◆ Directions ◆
Lines to return, exactly: from the line with "مربوط به خانه (316, 120)" to the line with "[Navigate to previous slide]" in the entries below, both included.

=== Data extract ===

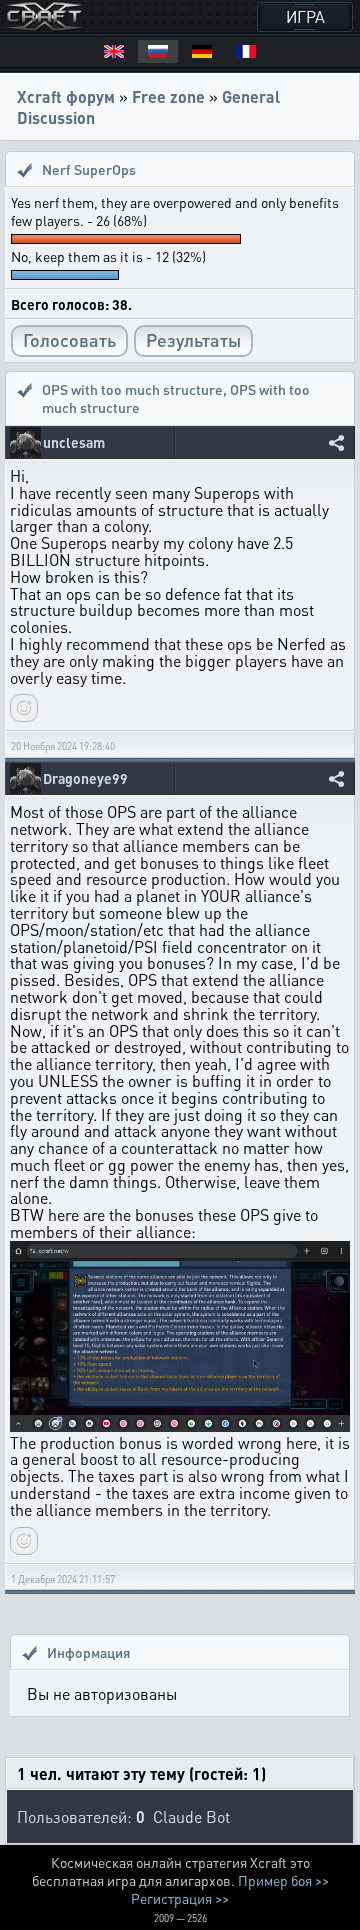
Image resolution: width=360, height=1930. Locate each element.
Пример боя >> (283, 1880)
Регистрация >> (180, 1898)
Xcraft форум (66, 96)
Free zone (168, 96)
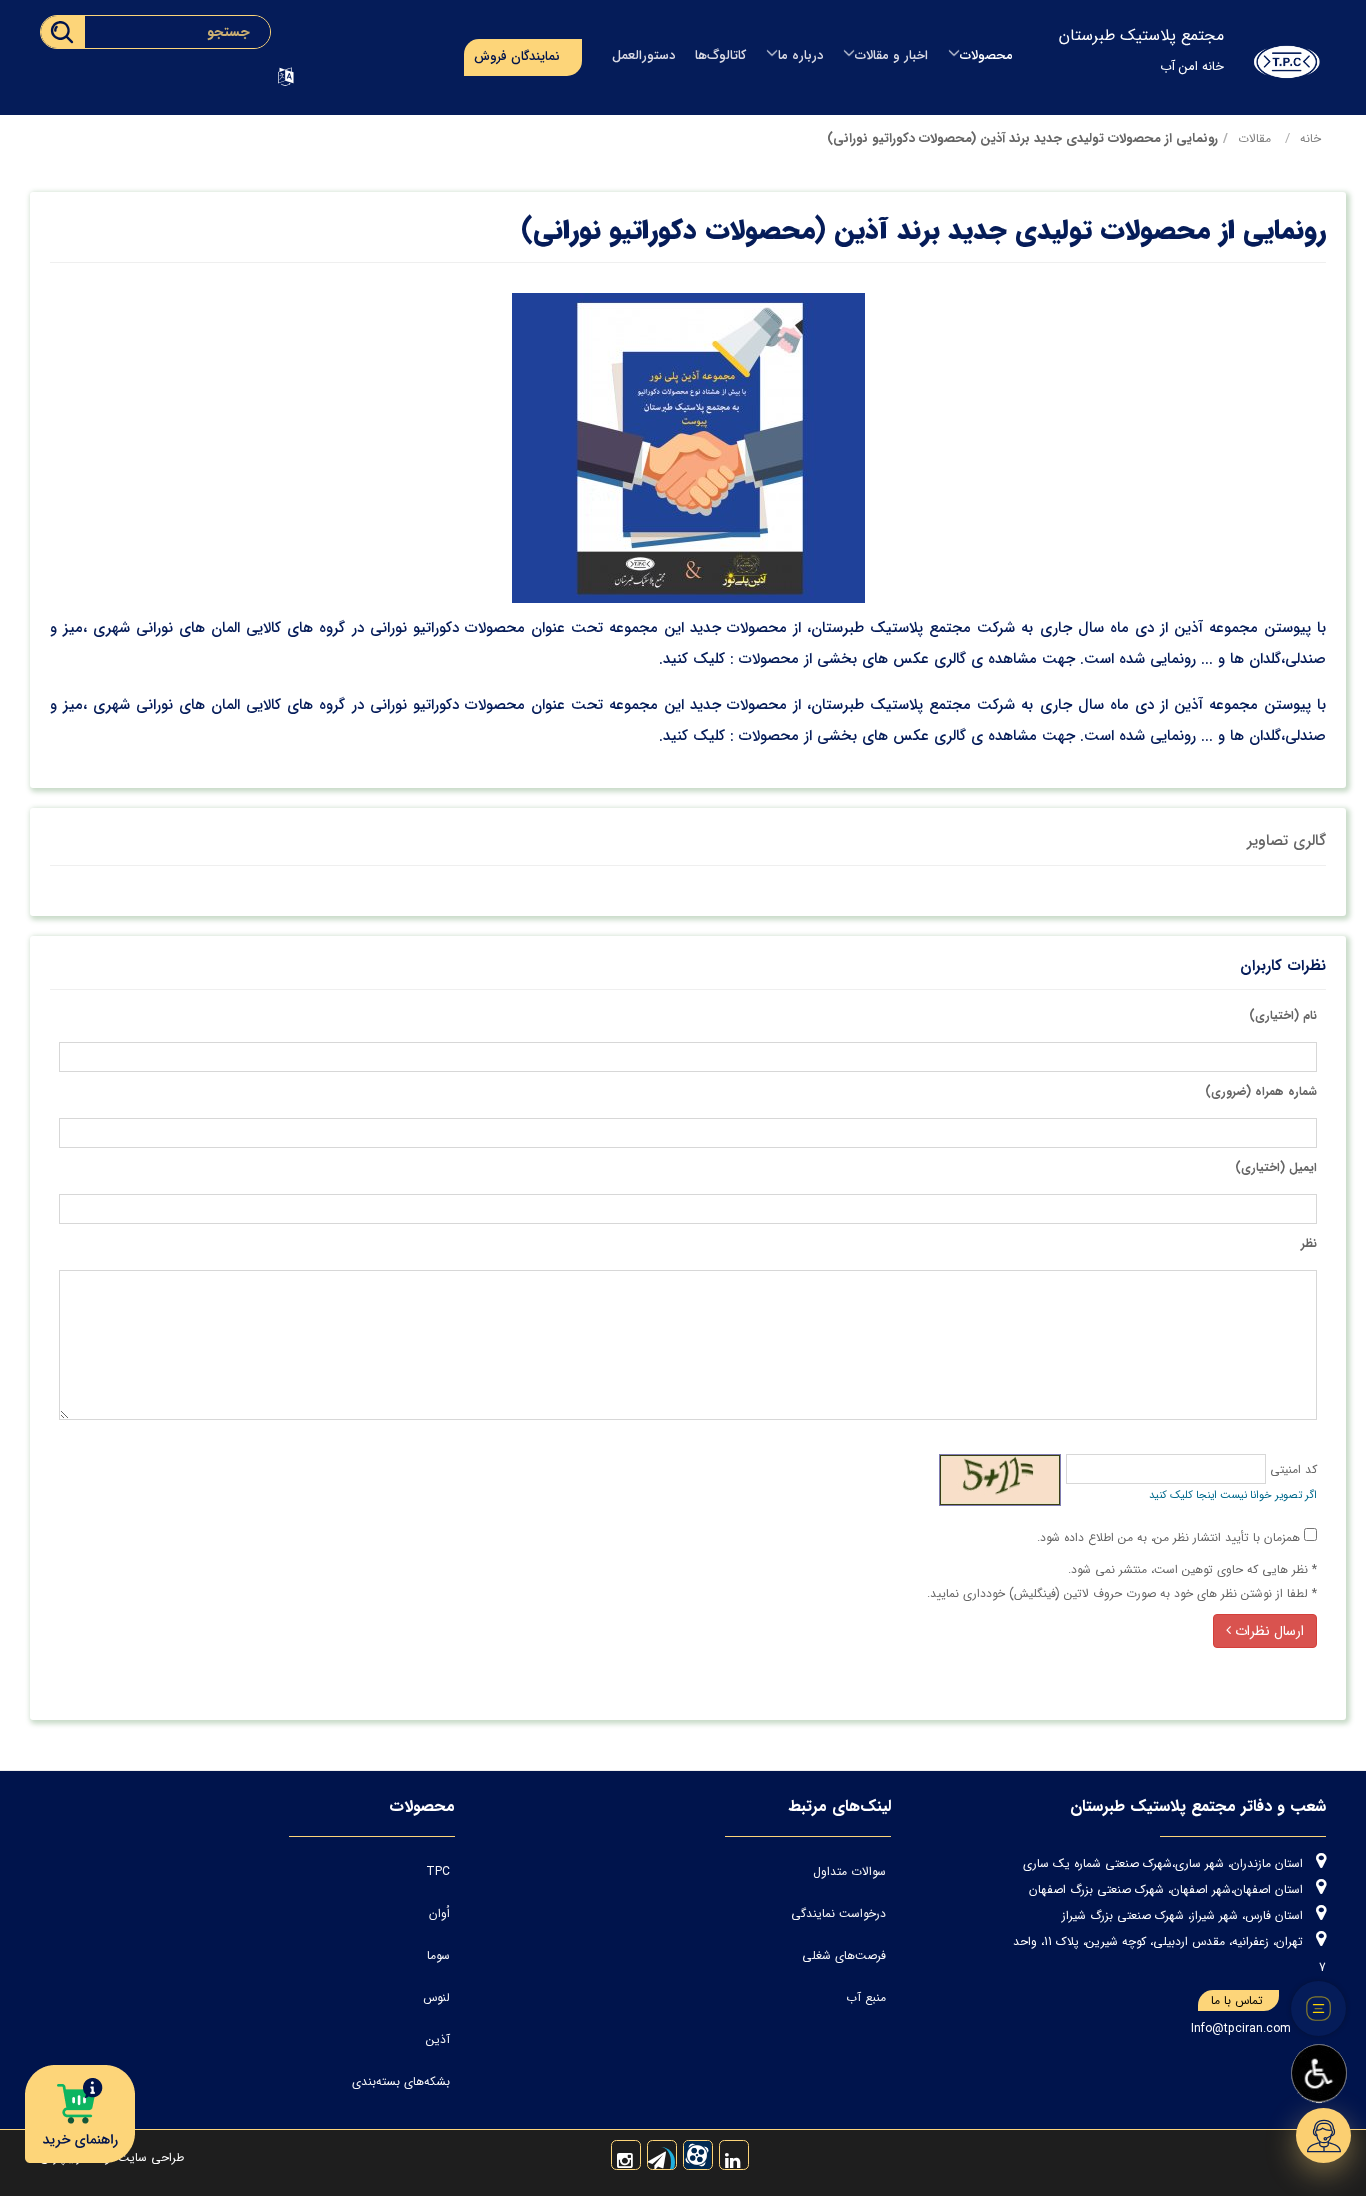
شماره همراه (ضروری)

===
=== Data extract ===

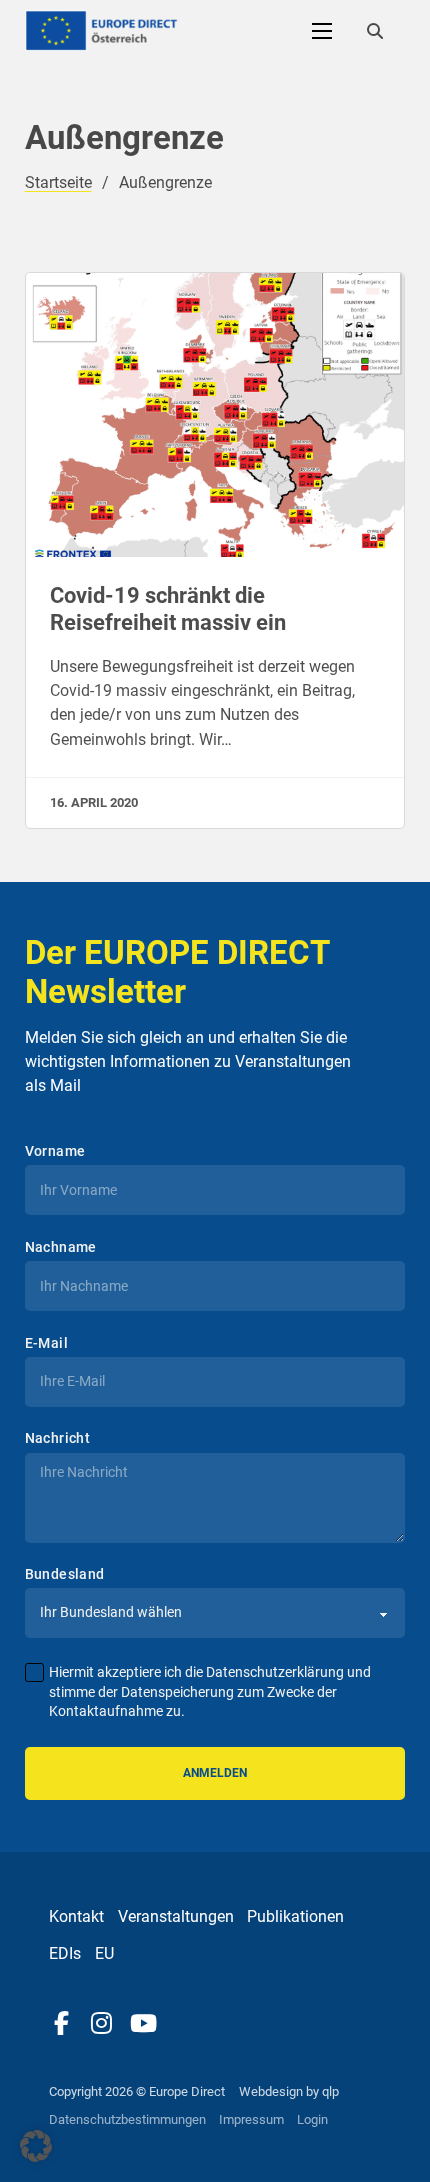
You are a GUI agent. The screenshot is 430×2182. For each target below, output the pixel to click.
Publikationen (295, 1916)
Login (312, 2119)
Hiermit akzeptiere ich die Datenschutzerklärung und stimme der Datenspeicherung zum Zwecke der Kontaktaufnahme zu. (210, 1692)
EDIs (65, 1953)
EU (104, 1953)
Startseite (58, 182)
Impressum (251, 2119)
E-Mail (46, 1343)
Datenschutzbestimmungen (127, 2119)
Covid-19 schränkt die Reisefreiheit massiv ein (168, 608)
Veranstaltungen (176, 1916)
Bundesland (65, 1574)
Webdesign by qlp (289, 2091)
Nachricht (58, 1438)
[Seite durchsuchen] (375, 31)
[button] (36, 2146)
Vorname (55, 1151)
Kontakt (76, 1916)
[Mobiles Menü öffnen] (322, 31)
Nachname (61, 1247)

===
=== Data extract ===

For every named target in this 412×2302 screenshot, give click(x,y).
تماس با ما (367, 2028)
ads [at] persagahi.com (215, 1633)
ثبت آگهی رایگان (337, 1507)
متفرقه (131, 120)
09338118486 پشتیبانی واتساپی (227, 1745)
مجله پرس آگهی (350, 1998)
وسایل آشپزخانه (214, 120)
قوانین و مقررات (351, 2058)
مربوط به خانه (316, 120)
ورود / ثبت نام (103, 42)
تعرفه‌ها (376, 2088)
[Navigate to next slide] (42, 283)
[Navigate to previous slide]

===

◆ Solution for this exercise ◆
مربوط به خانه (316, 120)
ورود / ثبت نام (103, 42)
تعرفه‌ها (376, 2088)
[Navigate to next slide] (42, 283)
[Navigate to previous slide]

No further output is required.